:: YOUR GOAL ::
Nothing but the lines from the one containing "Screen dimensions: 1456x819" through the last line of the data below should be returned, each exactly as it stands, pictures excluded.

Stored data
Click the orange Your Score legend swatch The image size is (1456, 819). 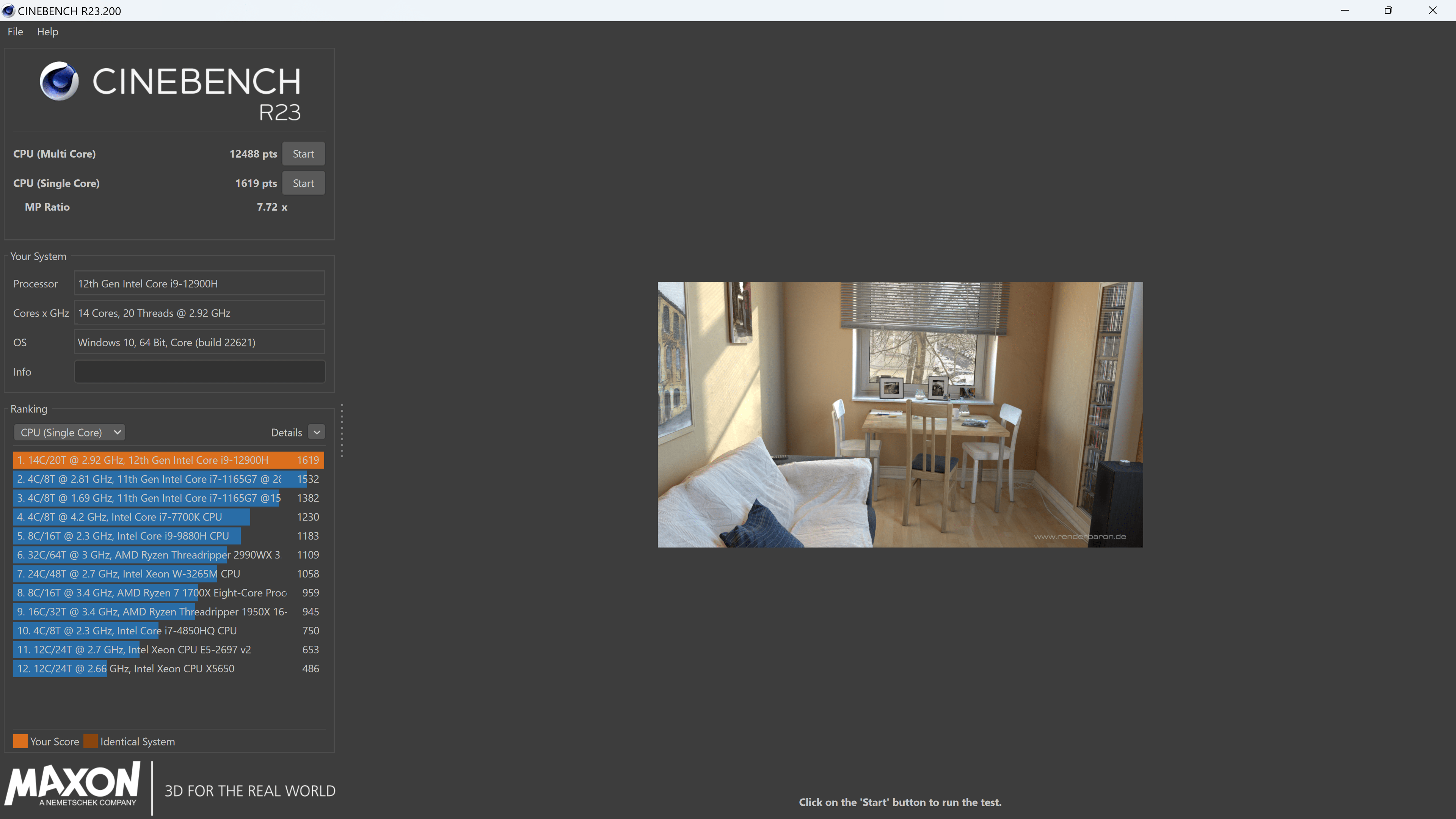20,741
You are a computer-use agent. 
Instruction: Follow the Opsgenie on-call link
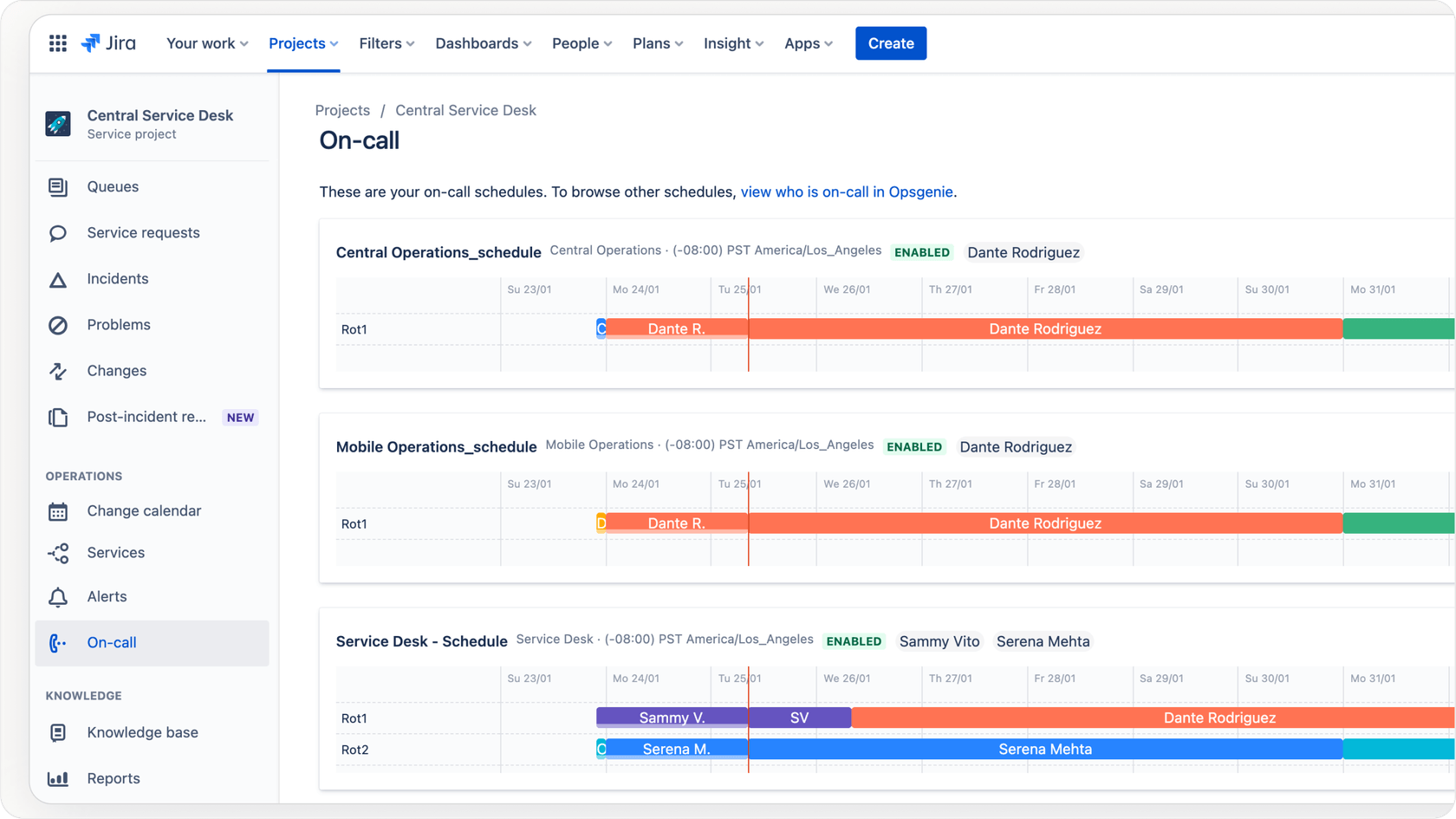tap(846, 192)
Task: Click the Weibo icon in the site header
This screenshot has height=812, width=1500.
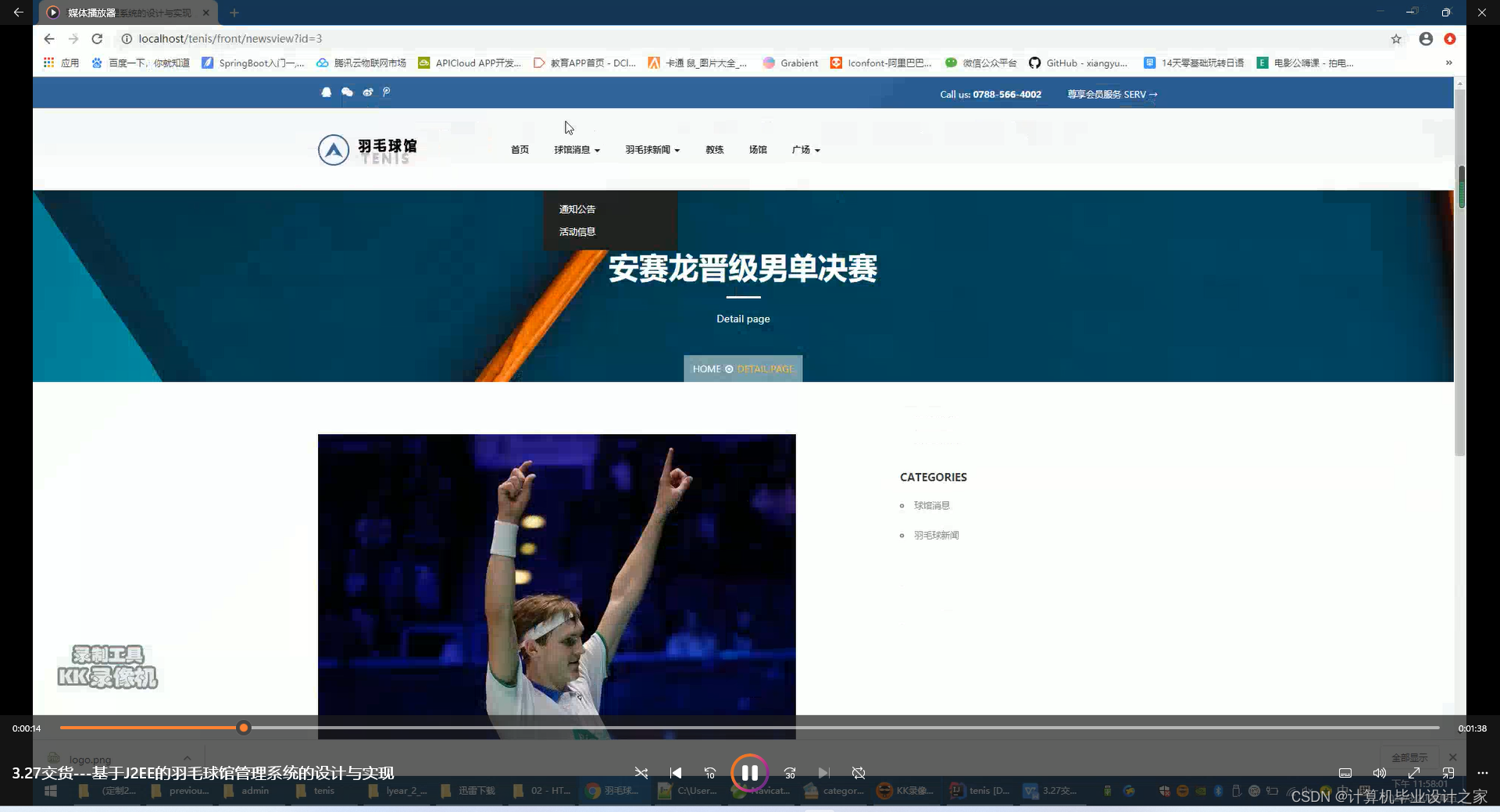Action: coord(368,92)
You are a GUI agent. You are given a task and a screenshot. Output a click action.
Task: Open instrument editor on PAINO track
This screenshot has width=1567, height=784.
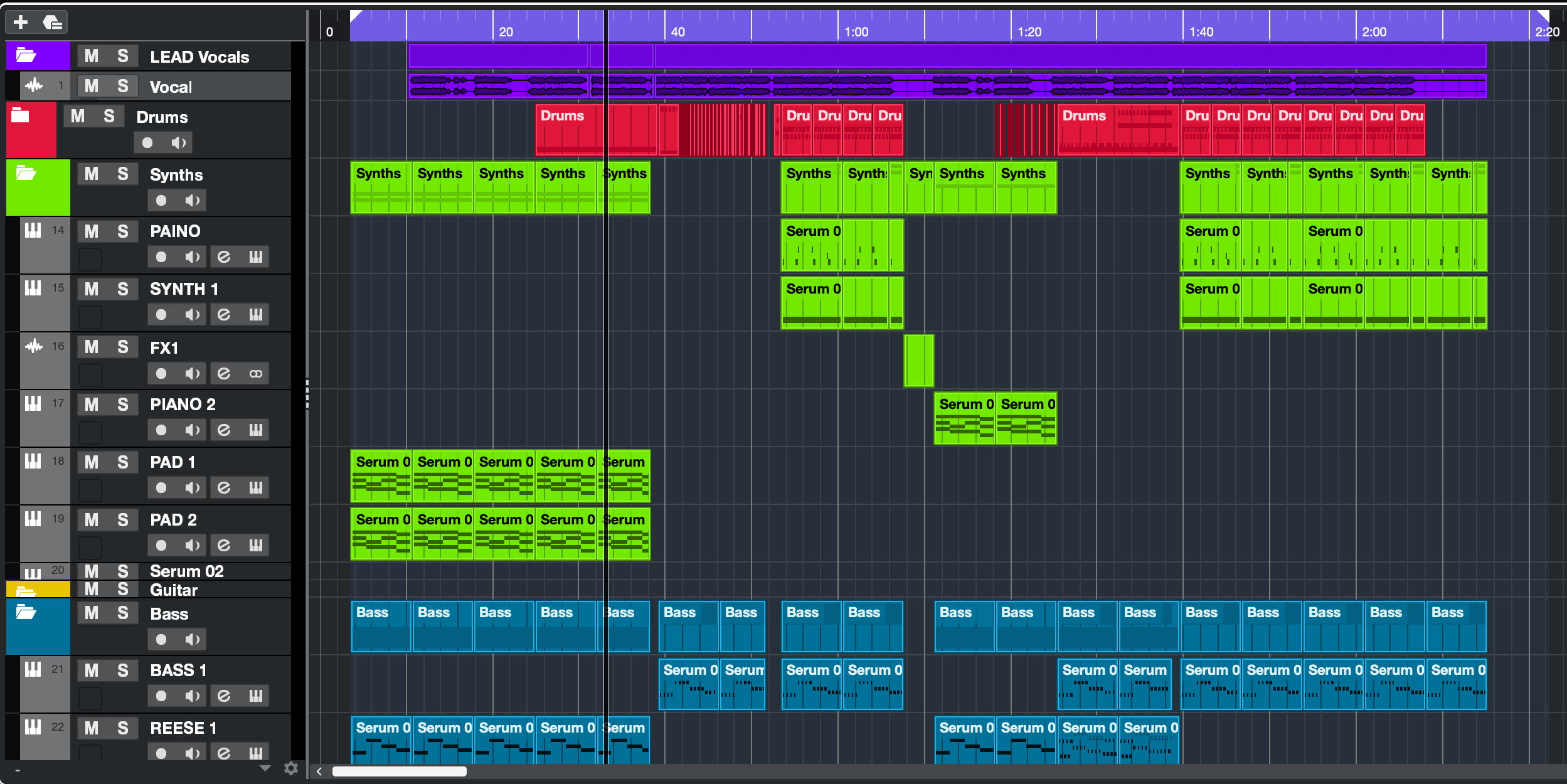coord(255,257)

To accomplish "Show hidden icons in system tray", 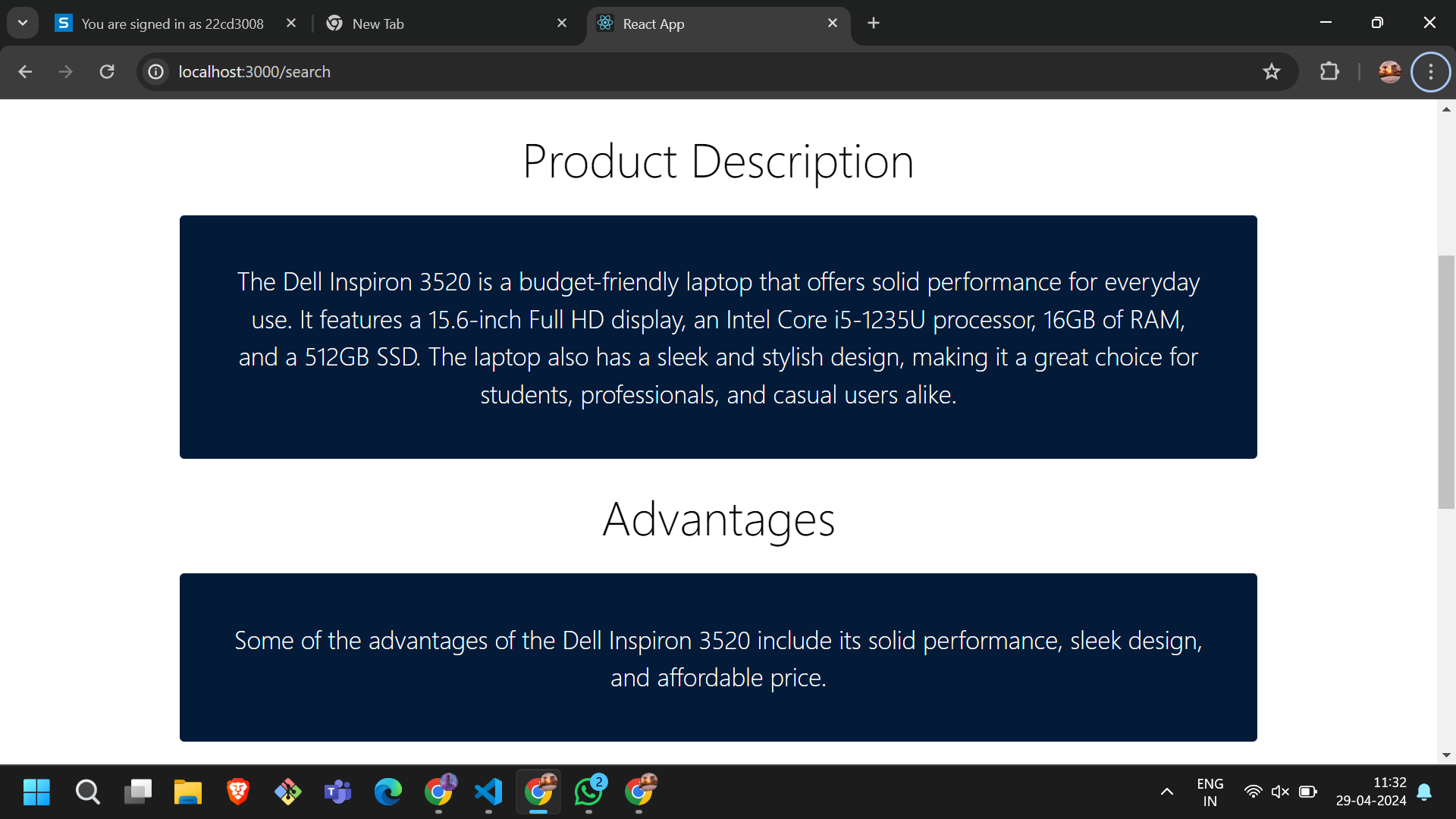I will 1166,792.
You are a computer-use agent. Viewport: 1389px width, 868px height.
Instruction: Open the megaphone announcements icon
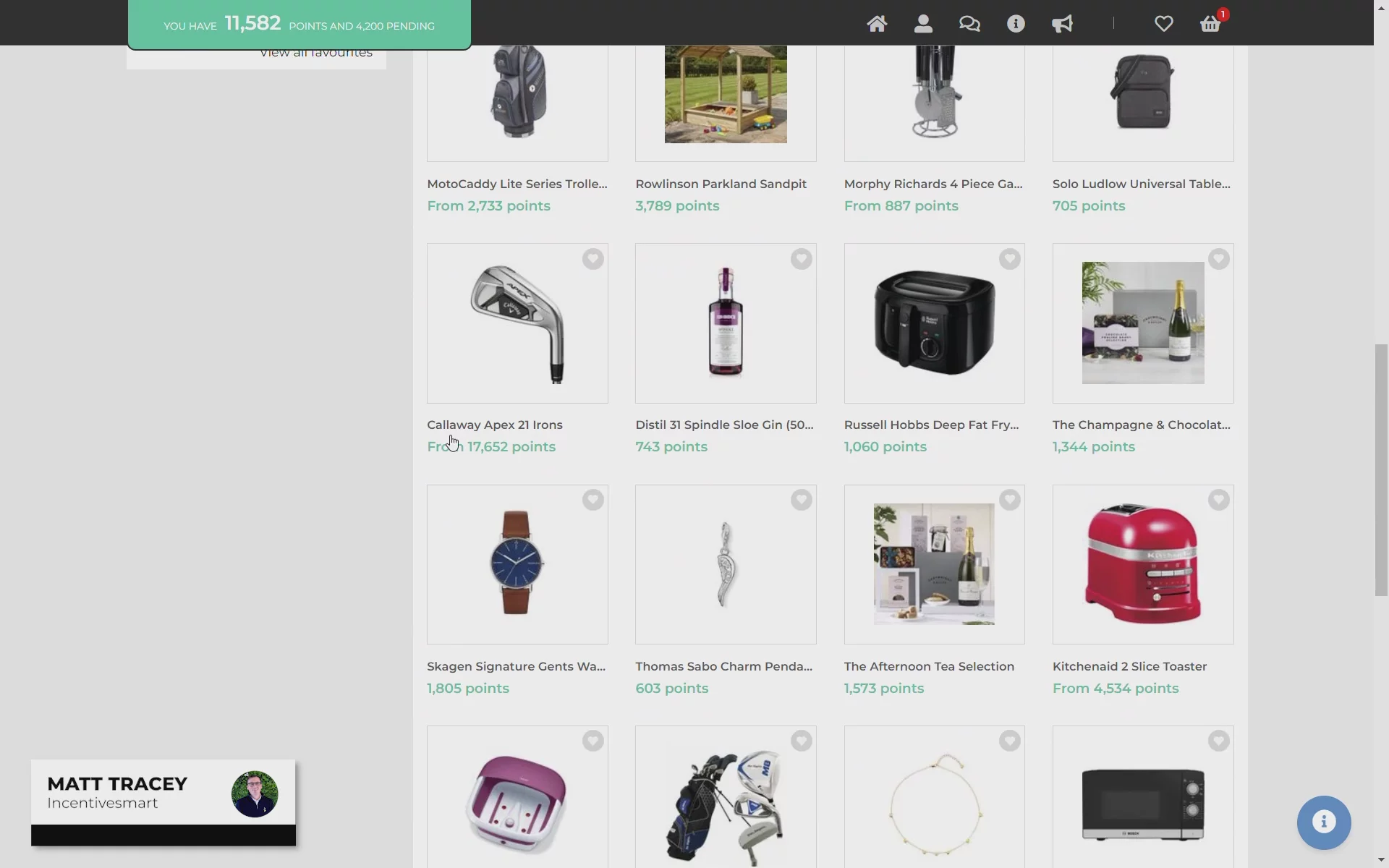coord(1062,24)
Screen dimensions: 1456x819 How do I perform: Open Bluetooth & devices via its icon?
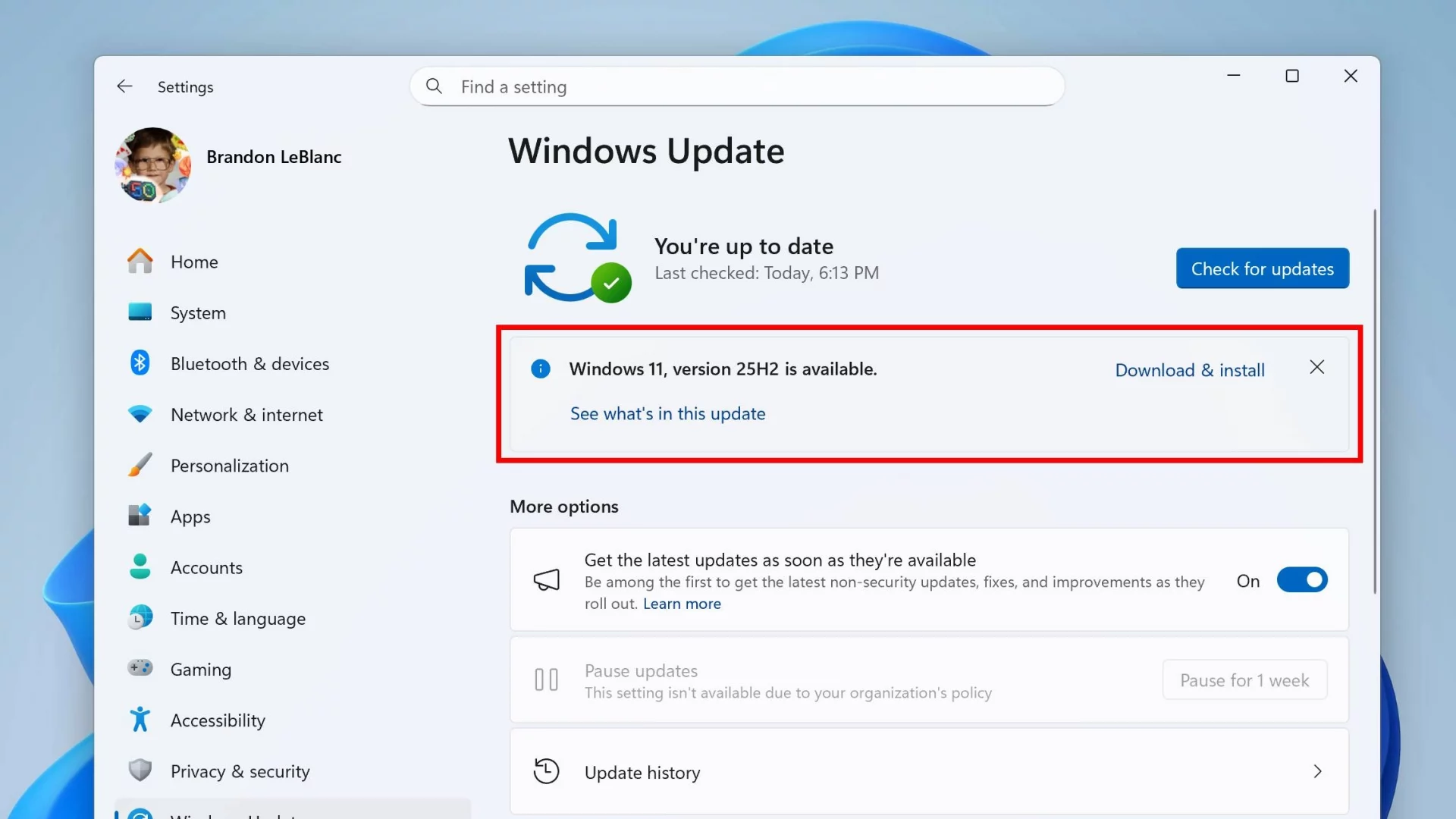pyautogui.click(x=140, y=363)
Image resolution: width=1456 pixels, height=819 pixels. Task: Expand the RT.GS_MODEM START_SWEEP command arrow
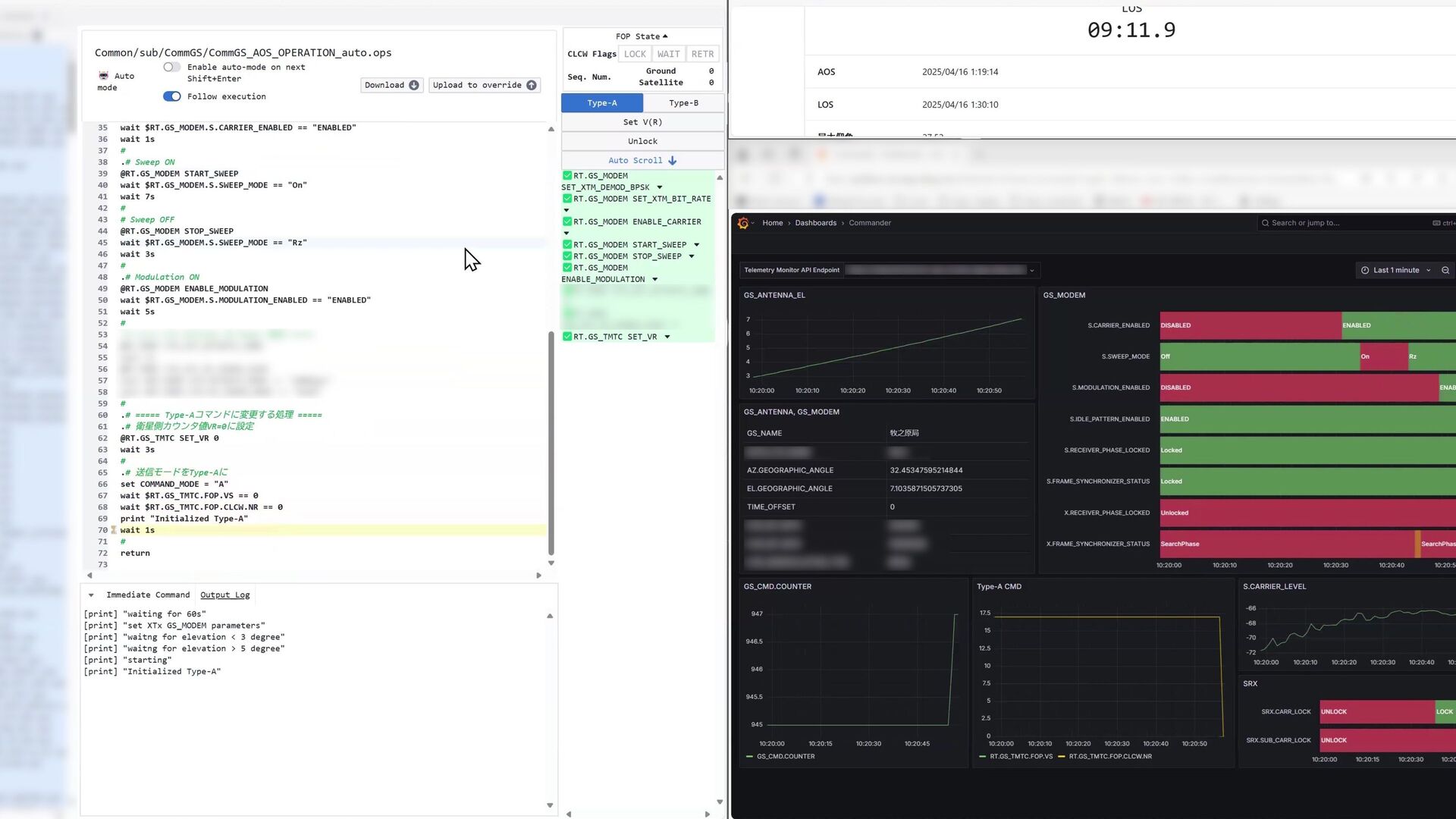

:: TASK OUTPUT ::
Screen dimensions: 1456x819 How do I perform: Open Bluetooth & devices via its icon?
pyautogui.click(x=140, y=363)
Image resolution: width=1456 pixels, height=819 pixels. Task: Expand the RT.GS_MODEM START_SWEEP command arrow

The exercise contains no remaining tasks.